■ WORK INSTRUCTIONS ■
Extract the passage of the essay below on living with a painful ankle injury, from the words "Like most women, I’ve" up to and including the words "especially this one.", copying it word for word.
::: READING PASSAGE :::
I’m not telling you this story to get sympathy or to join my pity party. I’m writing this because I am really struggling with honoring my limitations and I’m willing to bet I’m not the only one. Now that I’m taking more of a head-on approach and talking to people about it, I’m processing what that means. Here’s what I’m working on.
Swallowing my pride.
When I went to Chicago for Christmas, I knew that walking around O’Hare was going to hurt. Bad. When I flew home, my smart mother insisted I get assistance, which meant being pushed in a wheelchair to my gate. I was mortified, but I know better than to ignore my mother and it just hurt too bad to argue. Talking to a friend when I got home, she told me she is the “Diva of the Airport” and is happily enthusiastic about being wheeled around, helping me realize it may not be too bad. I’ve got to say, getting through security was so much easier, and by the time I got to my gate, I wasn’t completely exhausted. Still when I got to Wichita, I ignored the person with the wheelchair waiting for me, too embarrassed that someone I knew might see me, and could barely walk when I finally made it to baggage claim.
Swallowing my pride to admit that I can’t do everything is super hard for me. My parents tell me that when I was a toddler and they asked if I needed help with something I’d say, “No. I do it!” Obviously that stubbornness hasn’t eased, but I’ve got to find a way to it. Knowing how much it will hurt to do things and hard it will be to have a positive attitude once I get there, is keeping me away from events I would have energetically attended in the past. This does not work with my social butterfly personality and leaves me feeling a bit more isolated than I’d like.
Asking for and accepting help.
Not being completely self-dependent is also super hard for me. What has made it even harder to ask for help, are the times people haven’t lived up to what they tell me they’ll do. It disappoints me and affects the way I feel about that person, especially if I’ve always come through for them. So, if I’m really not afraid to take risks, isn’t asking for help just another way of taking a risk?
Accepting help isn’t just about getting help from people. It’s also about using tools that can help me be in less pain. For example, after an especially painful week, I’ve been using a cane to help me get around. I’m getting a handicap placard for my car so where I have to park doesn’t stop me from going where I want to go. Doing all this makes me feel especially vulnerable, and old, but the alternative stinks.
Take better care of myself.
Like most women, I’ve put other people before myself way too often. In a weird way, ignoring my injuries had a lot to do with not inconveniencing someone else. I’d like to think I’m getting better at learning to put myself first, but as I’m writing this, I realize that I still have so much to work on about saying “no.” This time of year is always tough for me, like it is so many other people I know – feeling overwhelmed and just raw. Since I’ve written about this before, I’m going back to some of my past blogs to remind myself of what to do, especially this one.
I’ve often said that I think it takes more strength to be “weak,” than it does to be “strong,” honoring our vulnerabilities. Because, no matter how much I ignore, or try to fight my limitations, the reality remains the same. My ankle is toast. Since I can’t turn back time, I’m going to keep putting one foot in front of the other as long as I can, with all the help I can get, and love myself for persevering.
::: SUPPLIED MATERIAL :::
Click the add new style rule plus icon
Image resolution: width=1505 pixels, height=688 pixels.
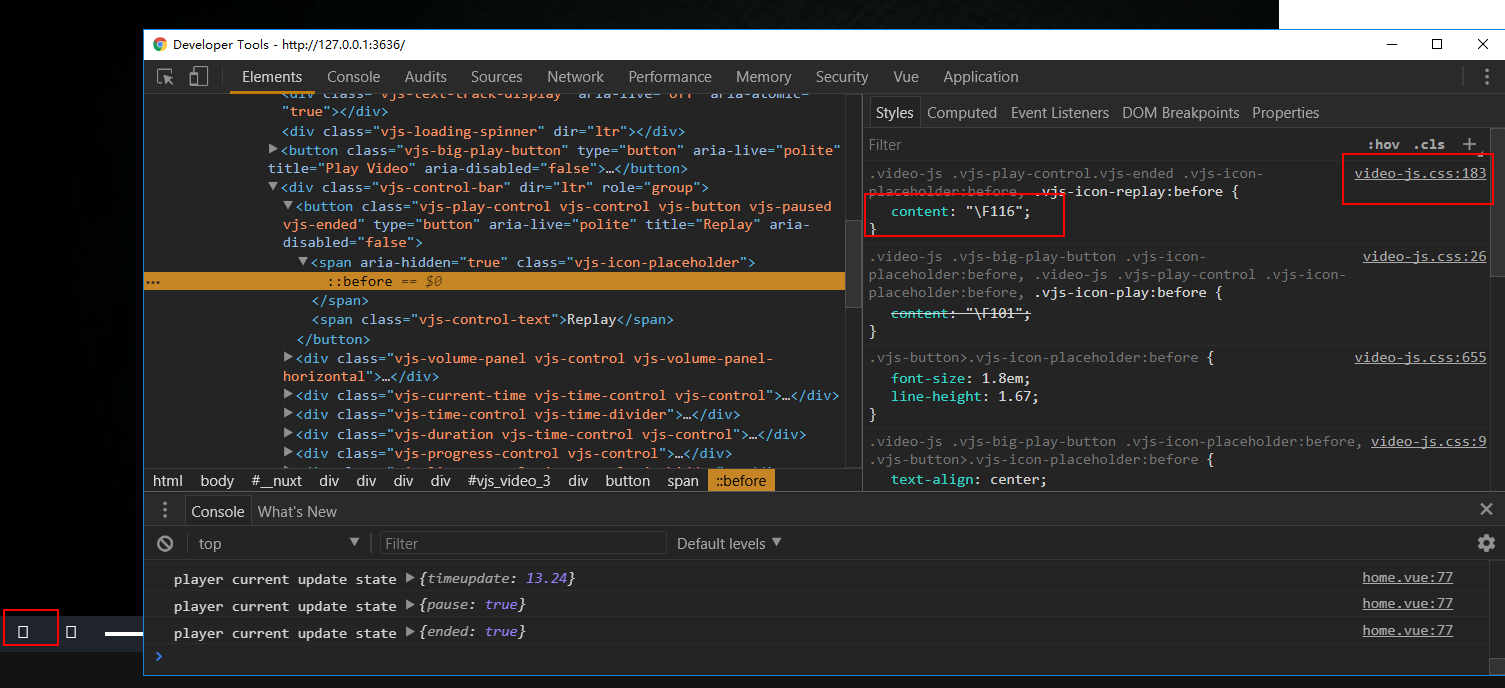[x=1469, y=144]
:::
■ ANSWER TO THIS EXERCISE ■
Like most women, I’ve put other people before myself way too often. In a weird way, ignoring my injuries had a lot to do with not inconveniencing someone else. I’d like to think I’m getting better at learning to put myself first, but as I’m writing this, I realize that I still have so much to work on about saying “no.” This time of year is always tough for me, like it is so many other people I know – feeling overwhelmed and just raw. Since I’ve written about this before, I’m going back to some of my past blogs to remind myself of what to do, especially this one.